Thrillers

Last month the American Film Institute released its list of what it considers the 100 “most thrilling” American films during a three-hour Television Event. (Remember when they were just “programs” and then “specials”? Now they’re “events.”) Apparently, this is now something of an AFI tradition to release a list of 100 most [insert adjective here] films each summer. Last year it was the 100 funniest films. Readers with long memories will recall that I found that list rather strange since it covered everything from the truly wacky and outrageous to such “comedies” with dramatic elements as Fargo, Bull Durham, Broadcast News and The Apartment.

Fortunately for this year’s list, picking “thrilling” movies isn’t quite as tricky as selecting “funny” movies, although the term does bear some definition. By “thrilling,” do we mean scary? Exciting? Unbearably suspenseful? Emotionally overwhelming? Sheep wearing panties? Okay, sorry, I may be getting a bit too personal here.

The common denominator to all the films on the list is that they all get the blood pounding, whether it is through suspense, fright, emotional release or non-stop action. I would dearly love to take major potshots at the list, but I can’t really. After all, they clearly got the first two right. While arguably tame by today’s teen slasher standards, Alfred Hitchcock’s Psycho made a whole generation of us afraid to take showers or to go into dark fruit cellars. And, in the end, that may be the ultimate qualifier for a truly “thrilling” movie. It makes us afraid to do something after we’ve seen it. The No. 2 film Jaws made us afraid to swim in the ocean. (Also, Jaws 2 made us afraid to go to sequels, but that’s another matter.)

I will quibble with the No. 3 pick. When I was studying in France in the early 1970s, I kept hearing dire things about The Exorcist. Friends in America wrote that this movie was too frightening to see. I read press reports of nurses on hand at the theaters because people were fainting and having anxiety attacks. When I finally returned home and had a chance to see it myself, I defied history and went to view it with my best friend and his first wife. (Longtime readers with persistent memories will recall my previous film outing with those two.) The fact that I chanced this seems even more extraordinary since they actually told me that they had tried to see The Exorcist at the drive-in once already but that it got too intense for my friend’s wife’s delicate sensibilities and they had to leave a few minutes into the movie. But, they assured me, their nerves were up for it this time and there would be no problem.

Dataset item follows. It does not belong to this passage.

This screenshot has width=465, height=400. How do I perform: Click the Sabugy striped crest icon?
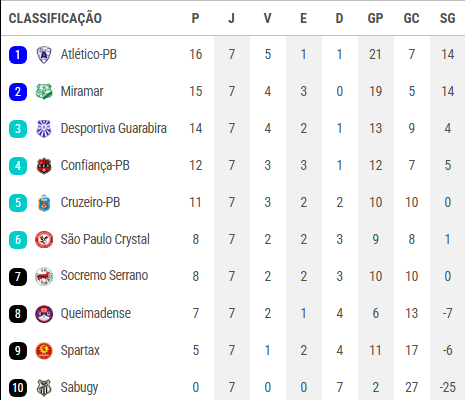[x=44, y=388]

We all managed to stay for the entire film, but I couldn’t figure out what the fuss was all about. Sure, it was a bit creepy, and the special effects were impressive for the time. But for someone, like myself, who was weaned on endless episodes of Dark Shadows, it wasn’t anything out of the ordinary. I still don’t know what the big deal was. The only common thread I was able to perceive among my friends who were utterly terrified by the movie is that they were all raised Catholic. What this has to do with it, I’m not sure, but I believe it merits further study. But the bottom line for me was that The Exorcist, unlike Psycho and Jaws, didn’t make me afraid to do anything, except maybe eat split pea soup. It was essentially a triumph of hype and suggestion over suspense and horror. In other words, it was the forerunner to The Blair Witch Project, which interestingly seems not to have made the AFI list at all.

(In the interest of full disclosure, I should confess that, while I personally have never been involved in an exorcism myself, The Missus had her house in Ireland blessed by a priest who had been involved in an exorcism in Australia, and for some reason I have always slept much better there since.)

Other quibbles with the AFI list would be to move Alien even higher than its No. 6 ranking, and what’s The French Connection doing in the top ten? I could come up with others as I go down the list, but I won’t bother. In a way, compiling a list of all-time thrilling films seems like a pointless exercise. After all, shouldn’t all cinema, in one way or another, be thrilling?